Taken from my incoherent rambling of a diary for Monday 28 September 2015
To be honest I don’t remember that much. It was still dark when my friend and I left for the hospital and the roads were peaceful. Just as well as we were both tired from the previous night.
On arrival I booked in and was taken to my room for the next 24 hours or so. A flurry of people came in and told me stuff, can I remember any of it – not a thing. I ordered food for later in the day, undoubtedly vegetarian as I don’t eat meat that much and probably a bucket of coffee. No coffee since the day before and I know me well enough to know I would have been as edgy as a cat on a hot roof. We were told, so my friend tells me, I was going to theatre for 9.30am but didn’t go until 12. I was back by 2:30pm judging by his post on Facebook.
I must have dozed off as they woke me up to give me the anaesthetic, after that the next thing I know was talking to my mate and it was all done. I felt like I had been hit by a wrecking ball but was too groggy to make much sense of anything. The night was one of interrupted sleep as the nurse had to do regular obs on my sugars as I am a diabetic and some painkillers when needed.
The procedure can be found here http://transurgery.com/chest-reconstruction/double-incision-technique
Mr Yelland, the surgeon, made the cool dude list on Tuesday morning when he came in to sign me out. His tie was superb. Anyone who knows me will know, that means I was back to my normal self even though I physically felt like I had been demolished. So it was home for a week of rest and healing before the post op appointment.
Written at some point on the night of 27 September 2015
Travelling down to Hastings was event free, the conversation easy and nicely distracting from what was going to happen the next day. We stopped at Cobham Services for coffee and sinful donuts. Donuts are a very rare treat for me so they always taste awesome.
It was getting dark by the time we were driving through Kent to East Sussex with the aroma of hops teasing our noses.
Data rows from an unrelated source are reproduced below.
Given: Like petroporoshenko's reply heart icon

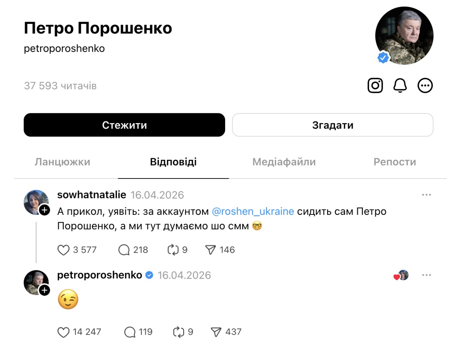Looking at the screenshot, I should (x=63, y=332).
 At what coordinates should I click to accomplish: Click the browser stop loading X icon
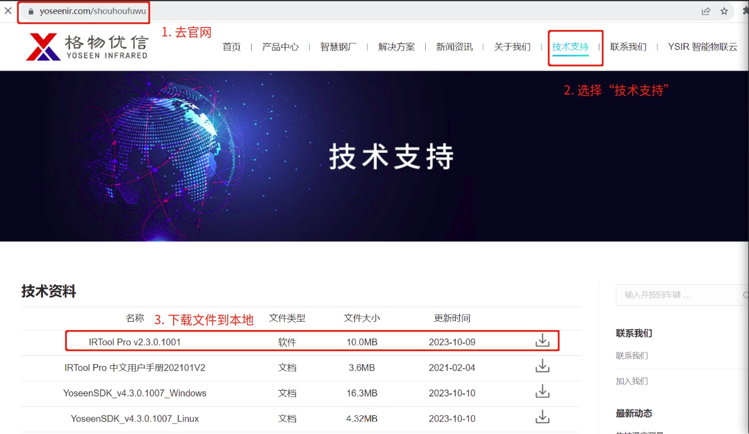[8, 11]
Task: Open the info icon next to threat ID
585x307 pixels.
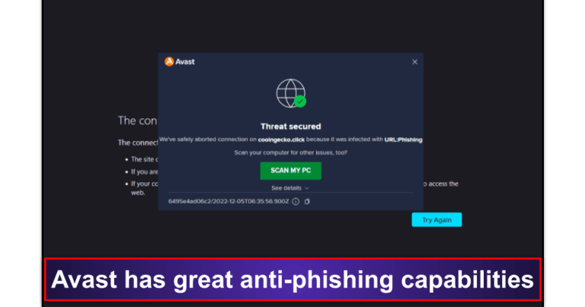Action: [x=296, y=201]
I had forgotten the utter deliciousness of that. I must have drifted into my memories a bit, as the next thing I know was a glorious reflection of the full moon shimmering on the English Channel and we were nearing the end of the journey.
My friend dropped me off with the friend I was staying with. Again easy conversation and a chilled out atmosphere and I am too calm, I know I am too calm. Tomorrow I am having surgery and I’m not even feeling a slight sense of nervousness, just an amazing sense of calm that life is beginning to go the way it should be.
We watched the lunar eclipse. Light pollution in Hastings is so much less than in Swindon. The darkness of the sky made so many more stars visible and the colour of the moon was a deep blood red. A truly blood moon and prophetic to a Pagan like me. Blood moons are omens of an end and a change in life. I wasn’t going to watch it as I knew it would set my mind into thinking.
Thinking, oh yes, the thoughts started coming thick and fast. Back in bed for another nap before leaving for the hospital – sleep wasn’t going to happen quickly. So I let the thoughts come. Not once was it ‘am I making a mistake’. I never have had that thinking really. I have known my male identity too long to think it is a mistake or doubt myself on it.
Omens are not all doom and gloom and, when you think about it, what does the end mean. It just means something stops. The pretence of being content in a female body has come to end. For a new beginning, something must end and for the man I know to exist that pretence must end and tomorrow it ends, there is no going back.